Collected data
══════════════════════════════

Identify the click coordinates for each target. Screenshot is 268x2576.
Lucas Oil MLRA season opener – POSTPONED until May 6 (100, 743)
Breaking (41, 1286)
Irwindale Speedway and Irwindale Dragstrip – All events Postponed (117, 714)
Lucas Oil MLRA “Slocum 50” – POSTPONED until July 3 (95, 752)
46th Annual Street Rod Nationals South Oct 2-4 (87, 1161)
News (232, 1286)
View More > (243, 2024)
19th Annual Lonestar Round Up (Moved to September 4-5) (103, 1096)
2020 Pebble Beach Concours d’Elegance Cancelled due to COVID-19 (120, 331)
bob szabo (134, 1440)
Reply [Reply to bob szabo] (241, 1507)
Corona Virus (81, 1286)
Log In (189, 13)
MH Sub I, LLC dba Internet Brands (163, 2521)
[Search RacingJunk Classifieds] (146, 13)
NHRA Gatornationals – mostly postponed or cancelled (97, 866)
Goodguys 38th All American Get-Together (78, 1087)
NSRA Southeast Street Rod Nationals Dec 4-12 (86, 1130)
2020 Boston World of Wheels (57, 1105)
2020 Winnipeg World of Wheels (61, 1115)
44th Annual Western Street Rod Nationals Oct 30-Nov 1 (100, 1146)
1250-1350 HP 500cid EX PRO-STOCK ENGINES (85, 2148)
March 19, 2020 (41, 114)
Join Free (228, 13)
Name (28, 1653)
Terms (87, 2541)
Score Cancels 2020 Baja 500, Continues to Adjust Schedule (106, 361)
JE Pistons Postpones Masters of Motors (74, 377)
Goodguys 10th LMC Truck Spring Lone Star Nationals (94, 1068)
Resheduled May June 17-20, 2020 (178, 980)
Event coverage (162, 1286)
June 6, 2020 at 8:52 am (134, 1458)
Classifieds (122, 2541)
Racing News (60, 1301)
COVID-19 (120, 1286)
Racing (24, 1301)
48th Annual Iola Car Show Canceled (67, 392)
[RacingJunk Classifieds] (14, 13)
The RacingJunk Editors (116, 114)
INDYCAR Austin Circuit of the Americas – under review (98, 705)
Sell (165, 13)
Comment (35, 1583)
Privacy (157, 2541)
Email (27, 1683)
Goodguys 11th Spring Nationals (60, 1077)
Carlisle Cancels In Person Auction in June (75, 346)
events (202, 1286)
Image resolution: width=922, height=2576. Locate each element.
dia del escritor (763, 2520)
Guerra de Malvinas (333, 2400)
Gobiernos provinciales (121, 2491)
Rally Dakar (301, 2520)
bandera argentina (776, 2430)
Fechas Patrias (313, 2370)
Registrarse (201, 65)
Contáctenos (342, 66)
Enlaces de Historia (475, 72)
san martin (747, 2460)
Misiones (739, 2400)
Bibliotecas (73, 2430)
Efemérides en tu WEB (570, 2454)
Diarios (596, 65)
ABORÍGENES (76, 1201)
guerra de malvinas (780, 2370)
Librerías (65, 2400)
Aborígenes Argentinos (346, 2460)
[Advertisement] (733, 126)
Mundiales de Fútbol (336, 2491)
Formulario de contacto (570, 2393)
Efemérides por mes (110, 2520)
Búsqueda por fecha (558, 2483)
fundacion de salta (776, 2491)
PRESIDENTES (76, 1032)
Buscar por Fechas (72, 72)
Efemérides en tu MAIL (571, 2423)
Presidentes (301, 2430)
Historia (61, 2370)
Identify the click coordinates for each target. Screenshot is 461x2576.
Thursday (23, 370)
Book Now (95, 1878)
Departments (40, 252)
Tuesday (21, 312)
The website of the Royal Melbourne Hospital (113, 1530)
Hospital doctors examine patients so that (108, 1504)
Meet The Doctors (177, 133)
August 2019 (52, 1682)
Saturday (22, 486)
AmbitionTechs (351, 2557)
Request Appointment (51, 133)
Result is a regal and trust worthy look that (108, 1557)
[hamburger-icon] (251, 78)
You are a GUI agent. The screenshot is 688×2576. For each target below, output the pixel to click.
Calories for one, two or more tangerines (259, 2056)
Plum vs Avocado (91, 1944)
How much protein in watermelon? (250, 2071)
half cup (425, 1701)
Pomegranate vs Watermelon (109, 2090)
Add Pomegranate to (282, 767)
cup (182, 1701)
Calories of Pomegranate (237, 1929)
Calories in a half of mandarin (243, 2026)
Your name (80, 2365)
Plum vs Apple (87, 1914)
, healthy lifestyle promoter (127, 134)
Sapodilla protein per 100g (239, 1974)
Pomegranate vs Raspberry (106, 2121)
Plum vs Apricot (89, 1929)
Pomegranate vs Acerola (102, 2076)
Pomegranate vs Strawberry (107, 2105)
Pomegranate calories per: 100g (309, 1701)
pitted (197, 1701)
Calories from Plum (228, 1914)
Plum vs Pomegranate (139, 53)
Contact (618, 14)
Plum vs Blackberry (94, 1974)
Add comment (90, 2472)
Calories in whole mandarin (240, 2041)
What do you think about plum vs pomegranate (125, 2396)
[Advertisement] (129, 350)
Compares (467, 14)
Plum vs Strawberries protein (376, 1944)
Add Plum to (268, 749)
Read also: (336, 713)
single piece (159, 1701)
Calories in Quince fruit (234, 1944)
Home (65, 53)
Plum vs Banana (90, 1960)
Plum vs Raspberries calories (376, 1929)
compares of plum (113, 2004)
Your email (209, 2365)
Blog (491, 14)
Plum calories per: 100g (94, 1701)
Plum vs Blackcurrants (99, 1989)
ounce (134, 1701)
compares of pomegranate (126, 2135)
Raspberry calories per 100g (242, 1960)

══════════════════════════════

Every record must appear in the answer exactly as it appears above.

FINISHED EXERCISE
Identify the click coordinates for each target. Screenshot is 268x2576.
Lucas Oil MLRA season opener – POSTPONED until May 6 (100, 743)
Breaking (41, 1286)
Irwindale Speedway and Irwindale Dragstrip – All events Postponed (117, 714)
Lucas Oil MLRA “Slocum 50” – POSTPONED until July 3 (95, 752)
46th Annual Street Rod Nationals South Oct 2-4 (87, 1161)
News (232, 1286)
View More > (243, 2024)
19th Annual Lonestar Round Up (Moved to September 4-5) (103, 1096)
2020 Pebble Beach Concours d’Elegance Cancelled due to COVID-19 (120, 331)
bob szabo (134, 1440)
Reply [Reply to bob szabo] (241, 1507)
Corona Virus (81, 1286)
Log In (189, 13)
MH Sub I, LLC dba Internet Brands (163, 2521)
[Search RacingJunk Classifieds] (146, 13)
NHRA Gatornationals – mostly postponed or cancelled (97, 866)
Goodguys 38th All American Get-Together (78, 1087)
NSRA Southeast Street Rod Nationals Dec 4-12 (86, 1130)
2020 Boston World of Wheels (57, 1105)
2020 Winnipeg World of Wheels (61, 1115)
44th Annual Western Street Rod Nationals Oct 30-Nov 1 (100, 1146)
1250-1350 HP 500cid EX PRO-STOCK ENGINES (85, 2148)
March 19, 2020 (41, 114)
Join Free (228, 13)
Name (28, 1653)
Terms (87, 2541)
Score Cancels 2020 Baja 500, Continues to Adjust Schedule (106, 361)
JE Pistons Postpones Masters of Motors (74, 377)
Goodguys 10th LMC Truck Spring Lone Star Nationals (94, 1068)
Resheduled May June 17-20, 2020 (178, 980)
Event coverage (162, 1286)
June 6, 2020 at 8:52 am (134, 1458)
Classifieds (122, 2541)
Racing News (60, 1301)
COVID-19 (120, 1286)
Racing (24, 1301)
48th Annual Iola Car Show Canceled (67, 392)
[RacingJunk Classifieds] (14, 13)
The RacingJunk Editors (116, 114)
INDYCAR Austin Circuit of the Americas – under review (98, 705)
Sell (165, 13)
Comment (35, 1583)
Privacy (157, 2541)
Email (27, 1683)
Goodguys 11th Spring Nationals (60, 1077)
Carlisle Cancels In Person Auction in June (75, 346)
events (202, 1286)
Image resolution: width=922, height=2576. Locate each element.
dia del escritor (763, 2520)
Guerra de Malvinas (333, 2400)
Gobiernos provinciales (121, 2491)
Rally Dakar (301, 2520)
bandera argentina (776, 2430)
Fechas Patrias (313, 2370)
Registrarse (201, 65)
Contáctenos (342, 66)
Enlaces de Historia (475, 72)
san martin (747, 2460)
Misiones (739, 2400)
Bibliotecas (73, 2430)
Efemérides en tu WEB (570, 2454)
Diarios (596, 65)
ABORÍGENES (76, 1201)
guerra de malvinas (780, 2370)
Librerías (65, 2400)
Aborígenes Argentinos (346, 2460)
[Advertisement] (733, 126)
Mundiales de Fútbol (336, 2491)
Formulario de contacto (570, 2393)
Efemérides por mes (110, 2520)
Búsqueda por fecha (558, 2483)
fundacion de salta (776, 2491)
PRESIDENTES (76, 1032)
Buscar por Fechas (72, 72)
Efemérides en tu MAIL (571, 2423)
Presidentes (301, 2430)
Historia (61, 2370)
Identify the click coordinates for each target. Screenshot is 461x2576.
Thursday (23, 370)
Book Now (95, 1878)
Departments (40, 252)
Tuesday (21, 312)
The website of the Royal Melbourne Hospital (113, 1530)
Hospital doctors examine patients so that (108, 1504)
Meet The Doctors (177, 133)
August 2019 (52, 1682)
Saturday (22, 486)
AmbitionTechs (351, 2557)
Request Appointment (51, 133)
Result is a regal and trust worthy look that (108, 1557)
[hamburger-icon] (251, 78)
You are a GUI agent. The screenshot is 688×2576. For each target below, output the pixel to click.
Calories for one, two or more tangerines (259, 2056)
Plum vs Avocado (91, 1944)
How much protein in watermelon? (250, 2071)
half cup (425, 1701)
Pomegranate vs Watermelon (109, 2090)
Add Pomegranate to (282, 767)
cup (182, 1701)
Calories of Pomegranate (237, 1929)
Calories in a half of mandarin (243, 2026)
Your name (80, 2365)
Plum vs Apple (87, 1914)
, healthy lifestyle promoter (127, 134)
Sapodilla protein per 100g (239, 1974)
Pomegranate vs Raspberry (106, 2121)
Plum vs Apricot (89, 1929)
Pomegranate vs Acerola (102, 2076)
Pomegranate vs Strawberry (107, 2105)
Pomegranate calories per: 100g (309, 1701)
pitted (197, 1701)
Calories from Plum (228, 1914)
Plum vs Pomegranate (139, 53)
Contact (618, 14)
Plum vs Blackberry (94, 1974)
Add comment (90, 2472)
Calories in whole mandarin (240, 2041)
What do you think about plum vs pomegranate (125, 2396)
[Advertisement] (129, 350)
Compares (467, 14)
Plum vs Strawberries protein (376, 1944)
Add Plum to (268, 749)
Read also: (336, 713)
single piece (159, 1701)
Calories in Quince fruit (234, 1944)
Home (65, 53)
Plum vs Banana (90, 1960)
Plum vs Raspberries calories (376, 1929)
compares of plum (113, 2004)
Your email (209, 2365)
Blog (491, 14)
Plum calories per: 100g (94, 1701)
Plum vs Blackcurrants (99, 1989)
ounce (134, 1701)
compares of pomegranate (126, 2135)
Raspberry calories per 100g (242, 1960)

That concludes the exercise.